LOCATION :Home> News> Industry News

China's Shandong province bans new oil refining projects

Pubdate:2014-02-21 10:45 Source:fengyang Click:

Eastern China's Shandong province has banned approvals of new oil refining projects, a state oil major said, the latest move to tackle overcapacity in the second largest oil consumer.

The ban comes on the heels of China's fuel consumption rising at its slowest clip in more than 20 years in 2013, the end to a decade of rapid demand growth that helped drive global oil prices to over $100 a barrel.

While the fuel market cooled, construction of refineries continued apace, leaving a capacity glut that hurt processing margins and led to a rapid rise in Chinese fuel exports in 2013.

Shandong - home to a third of China's refining capacity - holds refineries that can process 189 million tonnes of oil per year, or 3.78 million barrels per day (bpd), oil major Sinopec Group said on its website (www.sinopecnews.com.cn).

Refinery use rates in Shandong, however, stood at just 55 percent in 2012 due to a slowdown in economic growth and a lack of crude for independent refineries, Sinopec's website quoted a Shandong government commission as saying.

"Construction has resulted in a waste of resources, intensified competition, lower prices, falling economic returns and large amount of idle capacity," the Shandong development and reform commission said, as cited by Sinopec.

No state refiners have refinery projects under construction or pending approval in Shandong. It isn't clear how many projects from independent refiners might be affected.

Shandong commission officials were not immediately available for comment.

Besides large refineries run by Sinopec such as Qingdao and Jinan, Shandong also contains the largest number of independent refineries, or the so-called teapot refineries for their small size.

Independents teapot refineries in Shandong have been expanding over the past few years to avoid being shutdown by a central government policy aimed at closing down small crude distillation units by end-2013.

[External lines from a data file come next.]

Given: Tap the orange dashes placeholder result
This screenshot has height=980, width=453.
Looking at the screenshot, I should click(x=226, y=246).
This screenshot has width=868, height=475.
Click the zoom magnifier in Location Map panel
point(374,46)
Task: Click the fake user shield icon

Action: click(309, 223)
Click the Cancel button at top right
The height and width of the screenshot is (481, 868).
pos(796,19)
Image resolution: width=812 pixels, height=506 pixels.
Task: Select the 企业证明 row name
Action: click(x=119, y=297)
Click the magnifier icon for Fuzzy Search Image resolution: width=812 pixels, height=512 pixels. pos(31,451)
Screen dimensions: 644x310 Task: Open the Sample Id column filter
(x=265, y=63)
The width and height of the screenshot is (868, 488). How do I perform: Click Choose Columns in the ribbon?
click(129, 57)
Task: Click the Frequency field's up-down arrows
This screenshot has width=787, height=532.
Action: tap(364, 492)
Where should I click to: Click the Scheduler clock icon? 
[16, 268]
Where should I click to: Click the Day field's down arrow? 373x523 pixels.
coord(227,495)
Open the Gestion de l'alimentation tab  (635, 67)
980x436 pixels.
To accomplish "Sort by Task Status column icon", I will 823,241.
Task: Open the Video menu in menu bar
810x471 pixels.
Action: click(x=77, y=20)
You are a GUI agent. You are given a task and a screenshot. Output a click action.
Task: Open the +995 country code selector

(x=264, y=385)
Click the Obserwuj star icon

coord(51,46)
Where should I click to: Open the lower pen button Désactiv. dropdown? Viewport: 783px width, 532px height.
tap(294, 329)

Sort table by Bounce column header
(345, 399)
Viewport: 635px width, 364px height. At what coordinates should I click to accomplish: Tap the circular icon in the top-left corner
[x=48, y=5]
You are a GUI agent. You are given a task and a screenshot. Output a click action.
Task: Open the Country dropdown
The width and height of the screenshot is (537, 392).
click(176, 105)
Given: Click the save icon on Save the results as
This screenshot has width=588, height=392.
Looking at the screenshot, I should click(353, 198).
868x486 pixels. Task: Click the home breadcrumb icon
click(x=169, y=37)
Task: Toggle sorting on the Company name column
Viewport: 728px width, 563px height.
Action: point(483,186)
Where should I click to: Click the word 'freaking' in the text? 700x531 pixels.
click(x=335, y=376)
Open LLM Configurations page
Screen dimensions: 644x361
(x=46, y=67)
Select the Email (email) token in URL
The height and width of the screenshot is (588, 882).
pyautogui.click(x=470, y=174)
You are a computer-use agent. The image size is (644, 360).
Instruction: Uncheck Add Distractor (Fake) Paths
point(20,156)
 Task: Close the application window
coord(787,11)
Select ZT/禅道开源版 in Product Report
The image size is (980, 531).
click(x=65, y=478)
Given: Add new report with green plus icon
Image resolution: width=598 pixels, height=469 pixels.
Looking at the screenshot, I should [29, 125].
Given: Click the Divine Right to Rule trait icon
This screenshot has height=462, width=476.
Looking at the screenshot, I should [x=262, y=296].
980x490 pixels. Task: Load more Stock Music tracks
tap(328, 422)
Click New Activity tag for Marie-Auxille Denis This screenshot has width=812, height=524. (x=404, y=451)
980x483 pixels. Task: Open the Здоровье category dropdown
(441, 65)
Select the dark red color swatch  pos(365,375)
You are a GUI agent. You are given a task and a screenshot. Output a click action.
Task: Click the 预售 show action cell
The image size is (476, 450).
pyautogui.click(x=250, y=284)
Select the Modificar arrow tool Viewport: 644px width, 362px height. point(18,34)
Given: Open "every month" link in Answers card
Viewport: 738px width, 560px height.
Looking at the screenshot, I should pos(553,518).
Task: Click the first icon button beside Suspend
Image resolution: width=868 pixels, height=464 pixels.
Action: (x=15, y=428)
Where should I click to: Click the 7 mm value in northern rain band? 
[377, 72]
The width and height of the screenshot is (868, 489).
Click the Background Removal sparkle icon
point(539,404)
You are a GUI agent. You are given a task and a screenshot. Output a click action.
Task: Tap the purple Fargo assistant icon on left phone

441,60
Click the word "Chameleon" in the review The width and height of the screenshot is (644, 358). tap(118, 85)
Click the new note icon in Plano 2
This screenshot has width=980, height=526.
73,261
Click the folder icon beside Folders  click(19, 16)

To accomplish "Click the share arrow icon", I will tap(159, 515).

Beijing will ban from March the construction of oil refining, steel, cement and thermal power plants, as well as the expansion of existing projects, the city government said last month in a policy document aimed at tackling air pollution.

PetroChina has put off starting up two new refineries - a 400,000-bpd joint venture with Venezuela and a 200,000-bpd plant in potential alliance with Saudi Aramco - and delayed expansion of another to counter the threat of overcapacity as oil demand growth slows.

BP is also dropping plans to invest in a refinery in China, the fourth refining project in recent months to fall foul of a slowdown in growth in the world's second-largest economy.